4. En deuxième lieu, aux termes de l'article L. 412-1 du code de l'entrée et du séjour des étrangers et du droit d'asile : " Sous réserve des engagements internationaux de la France et des exceptions prévues aux articles L. 412-2 et L. 412-3, la première délivrance d'une carte de séjour temporaire ou d'une carte de séjour pluriannuelle est subordonnée à la production par l'étranger du visa de long séjour mentionné aux 1° ou 2° de l'article L. 411-1. ". Aux termes de l'article L. 421-3 du même code " L'étranger qui exerce une activité salariée sous contrat de travail à durée déterminée ou qui fait l'objet d'un détachement conformément aux articles L. 1262-1, L. 1262-2 et L. 1262-2-1 du code du travail se voit délivrer une carte de séjour temporaire portant la mention " travailleur temporaire " d'une durée maximale d'un an. La délivrance de cette carte de séjour est subordonnée à la détention préalable d'une autorisation de travail, dans les conditions prévues par les articles L. 5221-2 et suivants du code du travail. ". Enfin, aux termes de l'article R5221-20 du code du travail : " L'autorisation de travail est accordée lorsque la demande remplit les conditions suivantes : 1° S'agissant de l'emploi proposé : a) Soit cet emploi relève de la liste des métiers en tension prévue à l'article L. 421-4 du code de l'entrée et du séjour des étrangers et du droit d'asile et établie par un arrêté conjoint du ministre chargé du travail et du ministre chargé de l'immigration ; b) Soit l'offre pour cet emploi a été préalablement publiée pendant un délai de trois semaines auprès des organismes concourant au service public de l'emploi et n'a pu être satisfaite par aucune candidature répondant aux caractéristiques du poste de travail proposé ; () ".

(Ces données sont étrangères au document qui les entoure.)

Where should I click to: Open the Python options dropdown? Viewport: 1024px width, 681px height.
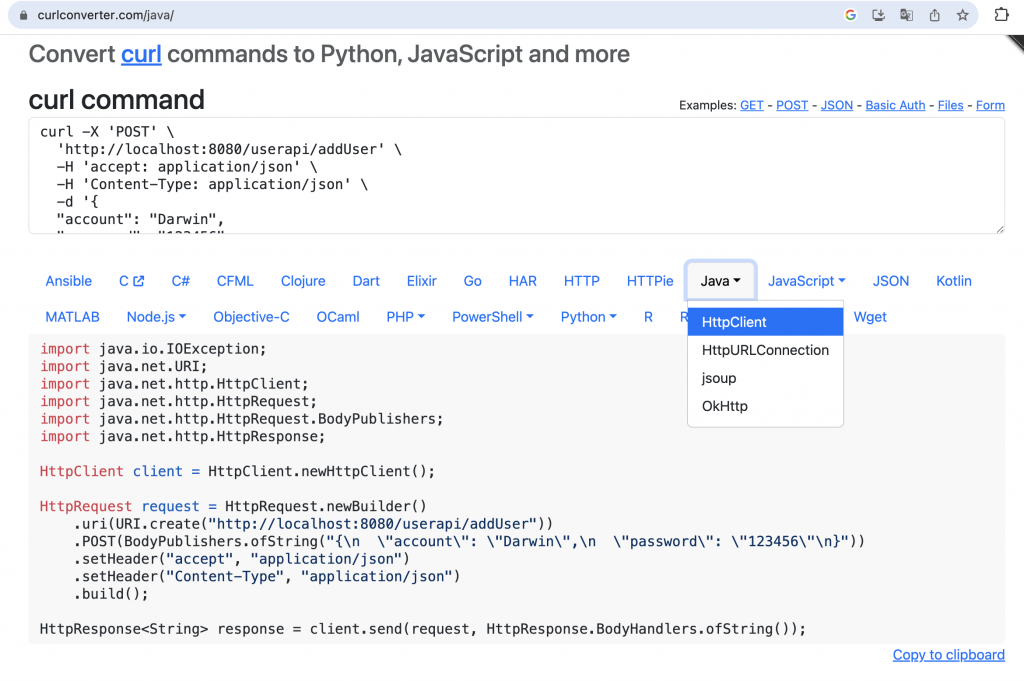588,317
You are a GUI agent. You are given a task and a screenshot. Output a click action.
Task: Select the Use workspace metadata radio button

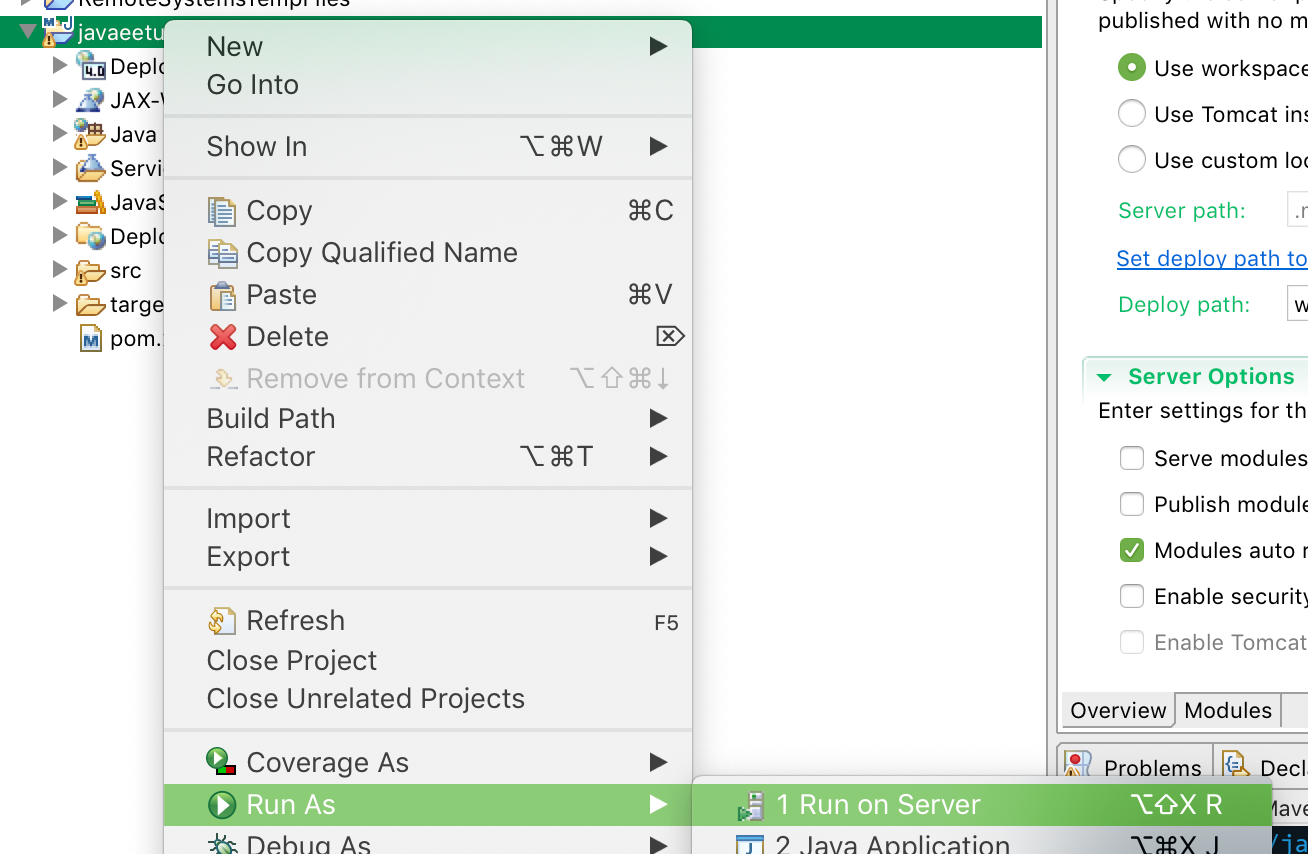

5. Si le préfet de la Vienne a opposé, à tort, à M. A, qu'il ne démontrait pas qu'une offre d'emploi ait été publiée durant trois semaines auprès des organismes concourant au service public de l'emploi préalablement à son embauche pour lui refuser la délivrance d'un titre de séjour sur le fondement de l'article R. 5121-20 du code du travail précité, il résulte de l'instruction que le refus de délivrance est fondé sur l'absence de détention par le requérant d'un visa de long séjour, et qu'en conséquence le préfet aurait pris la même décision s'il n'avait pas commis cette erreur d'appréciation.

Sur la décision portant obligation de quitter le territoire français :

6. Il résulte de ce qui précède que la décision portant refus de titre de séjour n'est pas entachée d'illégalité. Par suite, l'exception d'illégalité invoquée à l'appui des conclusions dirigées contre l'obligation de quitter le territoire français doit être écartée.

7. Il résulte de ce qui précède que la requête de M. A doit être rejetée, y compris ses conclusions aux fins d'injonction sous astreinte et celles présentées sur le fondement de l'article L. 761-1 du code de justice administrative.

D E C I D E :

Article 1er : Il n'y a pas lieu de statuer sur les conclusions de la requête de M. A tendant au bénéfice de l'aide juridictionnelle provisoire.

Article 2 : La requête de M. A est rejetée.

Article 3 : Le présent jugement sera notifié à M. B A et au préfet de la Vienne.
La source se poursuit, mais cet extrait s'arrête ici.